— SUPPLIED DATA —
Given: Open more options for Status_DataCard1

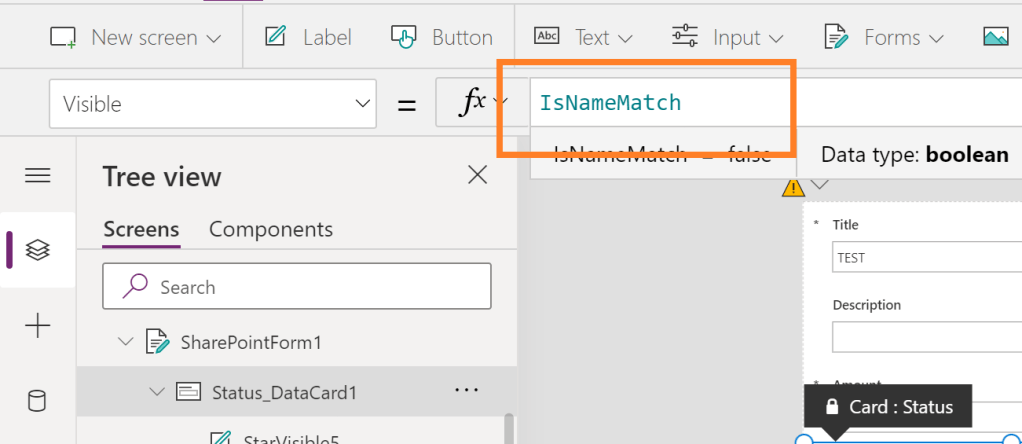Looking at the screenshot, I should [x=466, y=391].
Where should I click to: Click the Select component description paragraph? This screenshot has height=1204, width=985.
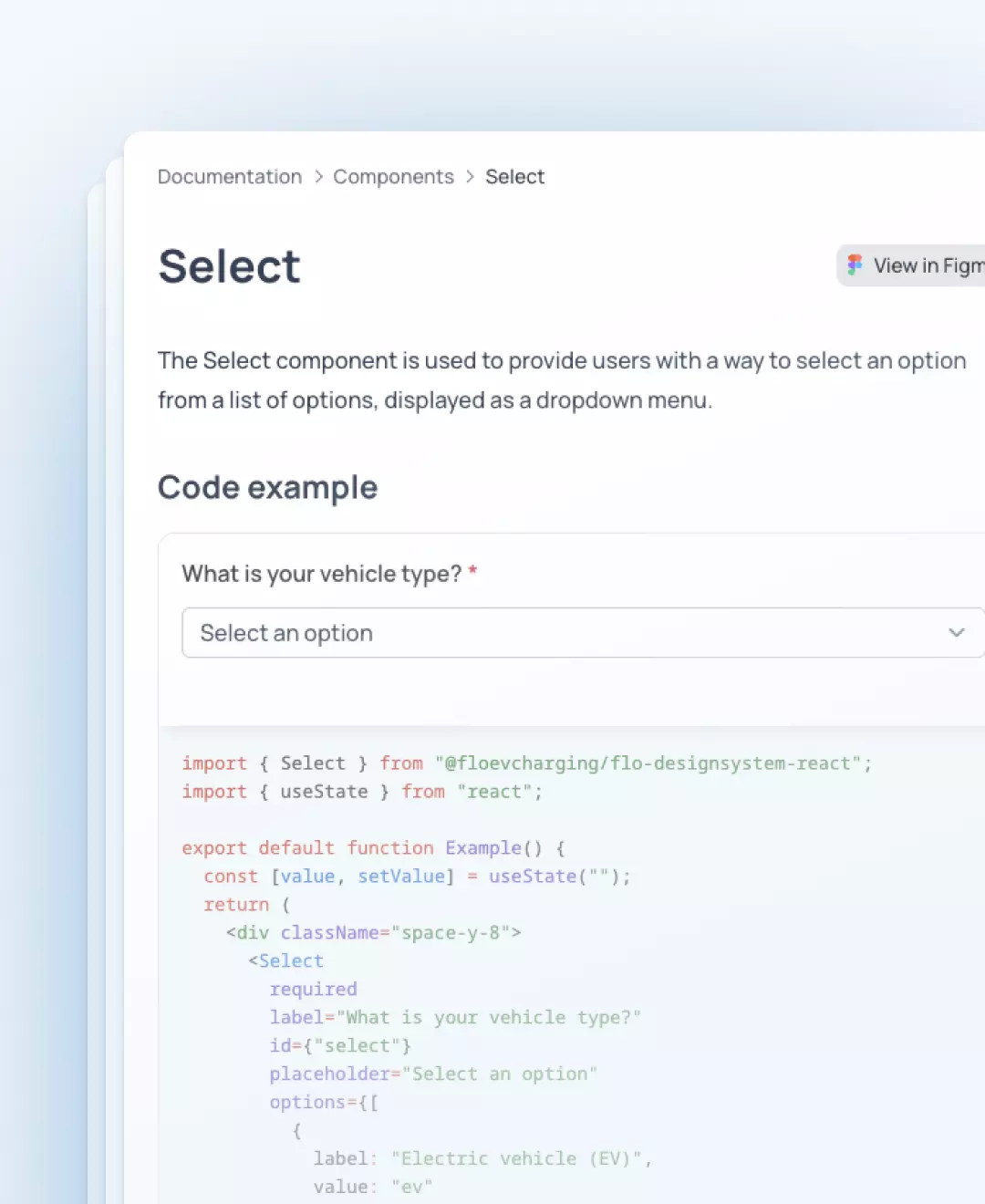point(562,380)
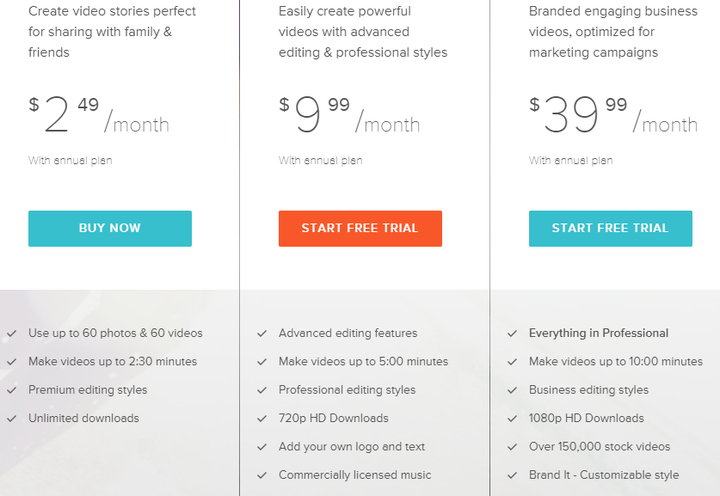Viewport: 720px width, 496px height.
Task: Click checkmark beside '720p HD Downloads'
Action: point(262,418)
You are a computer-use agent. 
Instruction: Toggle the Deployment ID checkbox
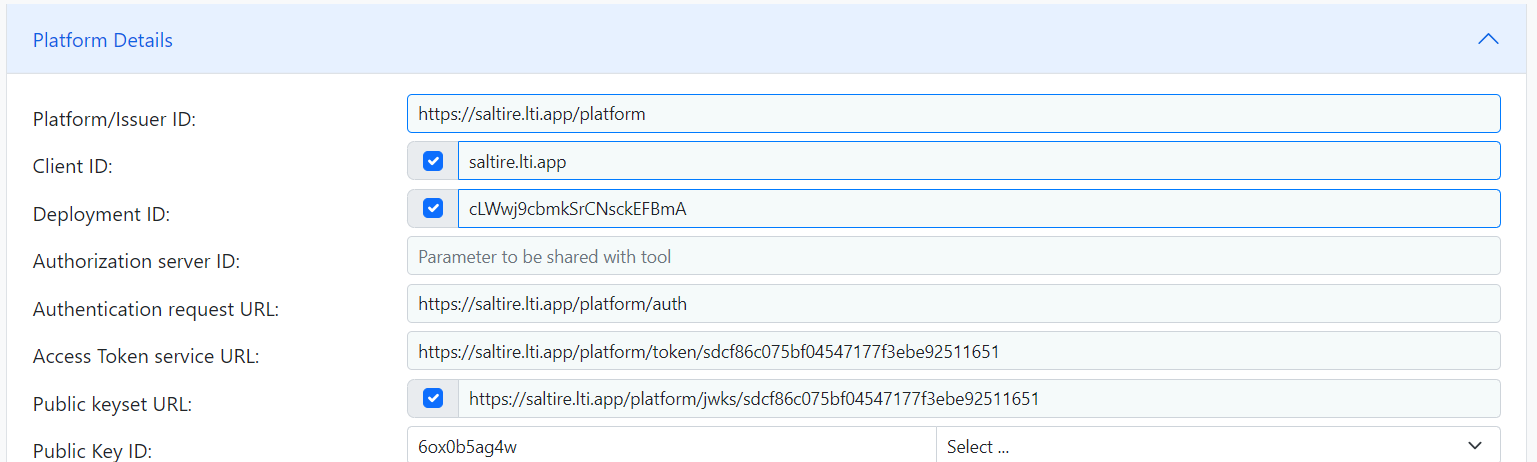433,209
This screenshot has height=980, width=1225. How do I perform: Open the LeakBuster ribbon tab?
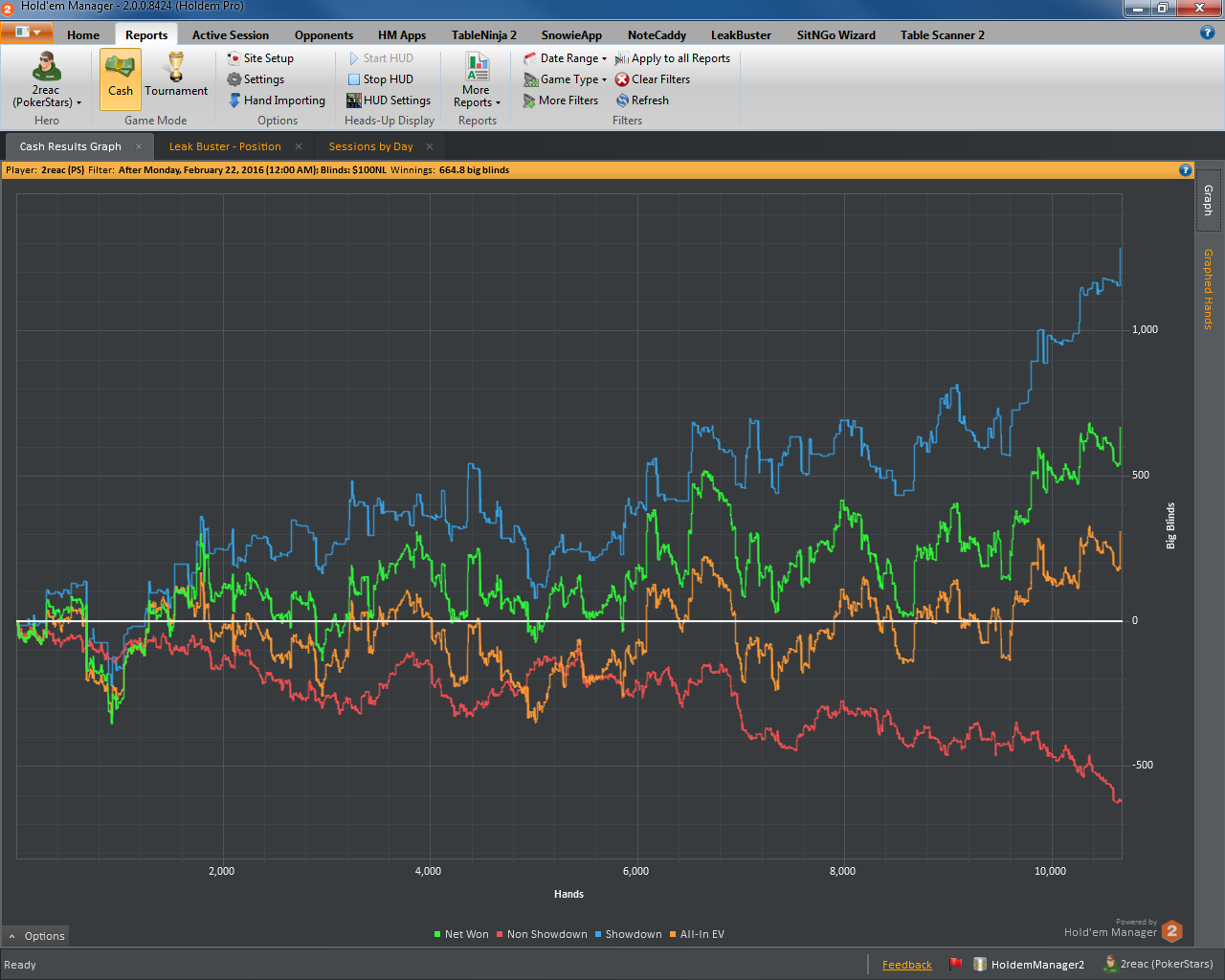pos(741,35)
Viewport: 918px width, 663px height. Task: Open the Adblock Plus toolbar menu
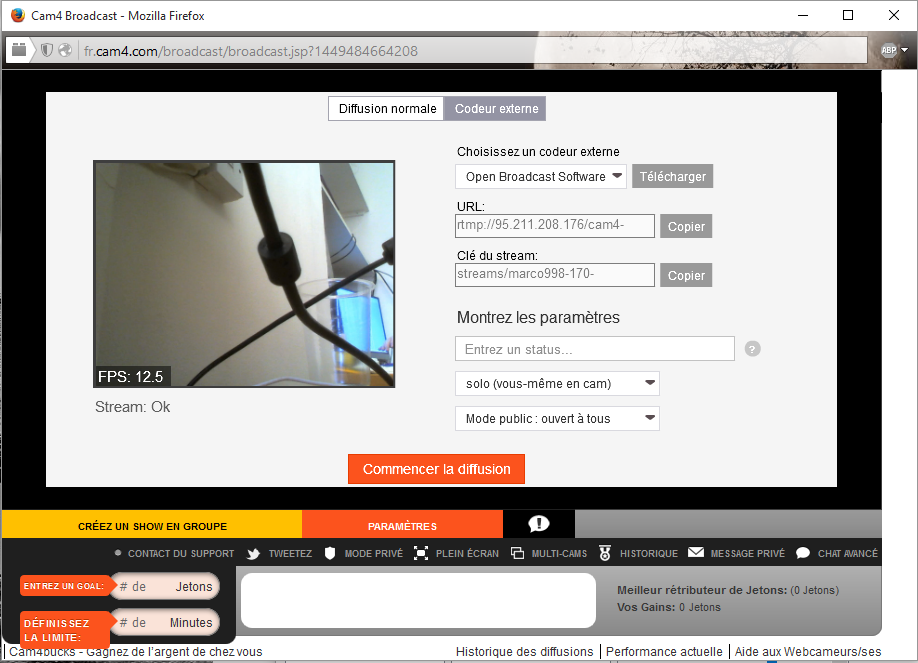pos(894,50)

— TASK DESCRIPTION —
Will you print the stretch of the entries from the line that contains "Where should I" through the end of the entries, reproducing each line verbatim and leaving out the pictures?

— OUTPUT BELOW —
Where should I click to: Click the Select component description paragraph? This screenshot has height=1204, width=985.
point(562,380)
Viewport: 720px width, 496px height.
Task: Click checkmark beside '720p HD Downloads'
Action: point(262,418)
You are a computer-use agent. 
Instruction: Toggle the Deployment ID checkbox
433,209
This screenshot has height=980, width=1225. How do I perform: Open the LeakBuster ribbon tab?
pos(741,35)
Viewport: 918px width, 663px height. Task: Open the Adblock Plus toolbar menu
pos(894,50)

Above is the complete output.